Exercice écrit — Recopiez fidèlement chaque ligne des enregistrements qui suivent, sans rien y changer.

(Lignes du jeu de données)

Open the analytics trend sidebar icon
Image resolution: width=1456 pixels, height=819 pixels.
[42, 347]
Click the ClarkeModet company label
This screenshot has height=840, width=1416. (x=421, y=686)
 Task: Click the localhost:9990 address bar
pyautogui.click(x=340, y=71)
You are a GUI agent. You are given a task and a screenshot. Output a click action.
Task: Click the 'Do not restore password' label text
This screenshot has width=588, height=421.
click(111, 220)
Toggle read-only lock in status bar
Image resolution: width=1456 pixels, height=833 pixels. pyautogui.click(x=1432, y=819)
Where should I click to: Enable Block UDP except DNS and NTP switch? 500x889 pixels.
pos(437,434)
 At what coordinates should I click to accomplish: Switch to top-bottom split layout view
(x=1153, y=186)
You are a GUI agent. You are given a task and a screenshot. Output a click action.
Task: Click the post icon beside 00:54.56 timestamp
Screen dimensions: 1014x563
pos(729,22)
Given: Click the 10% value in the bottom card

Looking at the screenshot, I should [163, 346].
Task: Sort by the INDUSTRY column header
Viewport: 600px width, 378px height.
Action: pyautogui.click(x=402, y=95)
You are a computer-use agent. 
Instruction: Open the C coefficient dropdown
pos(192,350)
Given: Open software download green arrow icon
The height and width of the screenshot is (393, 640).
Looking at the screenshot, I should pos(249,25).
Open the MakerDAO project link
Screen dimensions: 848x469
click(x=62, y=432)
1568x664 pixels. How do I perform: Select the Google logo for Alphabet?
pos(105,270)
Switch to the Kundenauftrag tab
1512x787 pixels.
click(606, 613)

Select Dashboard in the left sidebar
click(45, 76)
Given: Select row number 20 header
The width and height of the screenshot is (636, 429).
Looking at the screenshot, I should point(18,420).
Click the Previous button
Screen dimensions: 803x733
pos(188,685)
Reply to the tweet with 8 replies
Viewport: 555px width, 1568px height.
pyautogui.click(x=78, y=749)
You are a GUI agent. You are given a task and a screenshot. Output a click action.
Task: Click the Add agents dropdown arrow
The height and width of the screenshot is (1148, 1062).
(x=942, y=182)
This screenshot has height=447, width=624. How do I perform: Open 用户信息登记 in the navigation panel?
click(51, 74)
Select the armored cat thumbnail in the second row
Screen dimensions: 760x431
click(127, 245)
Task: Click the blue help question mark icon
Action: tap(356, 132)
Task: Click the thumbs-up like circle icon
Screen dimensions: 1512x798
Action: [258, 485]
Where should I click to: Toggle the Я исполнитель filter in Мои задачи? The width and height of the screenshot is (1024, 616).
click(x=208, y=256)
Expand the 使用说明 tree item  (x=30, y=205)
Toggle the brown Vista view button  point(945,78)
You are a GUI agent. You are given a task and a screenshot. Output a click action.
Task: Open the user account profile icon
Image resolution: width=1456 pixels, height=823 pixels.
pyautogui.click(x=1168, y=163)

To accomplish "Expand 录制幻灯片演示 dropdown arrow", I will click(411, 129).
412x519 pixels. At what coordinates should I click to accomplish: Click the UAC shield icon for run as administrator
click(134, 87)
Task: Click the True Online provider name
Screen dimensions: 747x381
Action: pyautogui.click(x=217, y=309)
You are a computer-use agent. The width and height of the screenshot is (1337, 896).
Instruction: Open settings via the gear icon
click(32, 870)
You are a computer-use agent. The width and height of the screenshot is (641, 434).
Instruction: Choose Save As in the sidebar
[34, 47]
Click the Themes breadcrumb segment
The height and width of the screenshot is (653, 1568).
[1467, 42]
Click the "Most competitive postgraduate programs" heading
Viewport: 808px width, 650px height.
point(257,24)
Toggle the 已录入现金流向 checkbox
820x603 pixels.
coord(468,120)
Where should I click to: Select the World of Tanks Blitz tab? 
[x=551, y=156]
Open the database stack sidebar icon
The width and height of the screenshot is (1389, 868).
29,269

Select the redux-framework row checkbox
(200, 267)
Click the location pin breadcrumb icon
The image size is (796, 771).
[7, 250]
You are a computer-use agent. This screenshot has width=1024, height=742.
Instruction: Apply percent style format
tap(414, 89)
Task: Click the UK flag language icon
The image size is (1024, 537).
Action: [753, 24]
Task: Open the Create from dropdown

Réponse à l'exercice —
Open the analytics trend sidebar icon
Image resolution: width=1456 pixels, height=819 pixels.
[42, 347]
Click the ClarkeModet company label
This screenshot has height=840, width=1416. (x=421, y=686)
 Task: Click the localhost:9990 address bar
pyautogui.click(x=340, y=71)
You are a GUI agent. You are given a task and a screenshot. Output a click action.
Task: Click the 'Do not restore password' label text
This screenshot has width=588, height=421.
click(111, 220)
Toggle read-only lock in status bar
Image resolution: width=1456 pixels, height=833 pixels. pyautogui.click(x=1432, y=819)
Where should I click to: Enable Block UDP except DNS and NTP switch? 500x889 pixels.
pos(437,434)
 At what coordinates should I click to accomplish: Switch to top-bottom split layout view
(x=1153, y=186)
You are a GUI agent. You are given a task and a screenshot. Output a click action.
Task: Click the post icon beside 00:54.56 timestamp
Screen dimensions: 1014x563
pos(729,22)
Given: Click the 10% value in the bottom card

Looking at the screenshot, I should [163, 346].
Task: Sort by the INDUSTRY column header
Viewport: 600px width, 378px height.
Action: pyautogui.click(x=402, y=95)
You are a computer-use agent. 
Instruction: Open the C coefficient dropdown
pos(192,350)
Given: Open software download green arrow icon
The height and width of the screenshot is (393, 640).
Looking at the screenshot, I should pos(249,25).
Open the MakerDAO project link
Screen dimensions: 848x469
click(x=62, y=432)
1568x664 pixels. How do I perform: Select the Google logo for Alphabet?
pos(105,270)
Switch to the Kundenauftrag tab
1512x787 pixels.
click(606, 613)

Select Dashboard in the left sidebar
click(45, 76)
Given: Select row number 20 header
The width and height of the screenshot is (636, 429).
Looking at the screenshot, I should point(18,420).
Click the Previous button
Screen dimensions: 803x733
pos(188,685)
Reply to the tweet with 8 replies
Viewport: 555px width, 1568px height.
pyautogui.click(x=78, y=749)
You are a GUI agent. You are given a task and a screenshot. Output a click action.
Task: Click the Add agents dropdown arrow
The height and width of the screenshot is (1148, 1062).
(x=942, y=182)
This screenshot has height=447, width=624. How do I perform: Open 用户信息登记 in the navigation panel?
click(51, 74)
Select the armored cat thumbnail in the second row
Screen dimensions: 760x431
click(127, 245)
Task: Click the blue help question mark icon
Action: tap(356, 132)
Task: Click the thumbs-up like circle icon
Screen dimensions: 1512x798
Action: [258, 485]
Where should I click to: Toggle the Я исполнитель filter in Мои задачи? The width and height of the screenshot is (1024, 616).
click(x=208, y=256)
Expand the 使用说明 tree item  (x=30, y=205)
Toggle the brown Vista view button  point(945,78)
You are a GUI agent. You are given a task and a screenshot. Output a click action.
Task: Open the user account profile icon
Image resolution: width=1456 pixels, height=823 pixels.
pyautogui.click(x=1168, y=163)

To accomplish "Expand 录制幻灯片演示 dropdown arrow", I will click(411, 129).
412x519 pixels. At what coordinates should I click to accomplish: Click the UAC shield icon for run as administrator
click(134, 87)
Task: Click the True Online provider name
Screen dimensions: 747x381
Action: pyautogui.click(x=217, y=309)
You are a computer-use agent. The width and height of the screenshot is (1337, 896).
Instruction: Open settings via the gear icon
click(32, 870)
You are a computer-use agent. The width and height of the screenshot is (641, 434).
Instruction: Choose Save As in the sidebar
[34, 47]
Click the Themes breadcrumb segment
The height and width of the screenshot is (653, 1568).
[1467, 42]
Click the "Most competitive postgraduate programs" heading
Viewport: 808px width, 650px height.
point(257,24)
Toggle the 已录入现金流向 checkbox
820x603 pixels.
coord(468,120)
Where should I click to: Select the World of Tanks Blitz tab? 
[x=551, y=156]
Open the database stack sidebar icon
The width and height of the screenshot is (1389, 868).
29,269

Select the redux-framework row checkbox
(200, 267)
Click the location pin breadcrumb icon
The image size is (796, 771).
[7, 250]
You are a computer-use agent. This screenshot has width=1024, height=742.
Instruction: Apply percent style format
tap(414, 89)
Task: Click the UK flag language icon
The image size is (1024, 537).
Action: [753, 24]
Task: Open the Create from dropdown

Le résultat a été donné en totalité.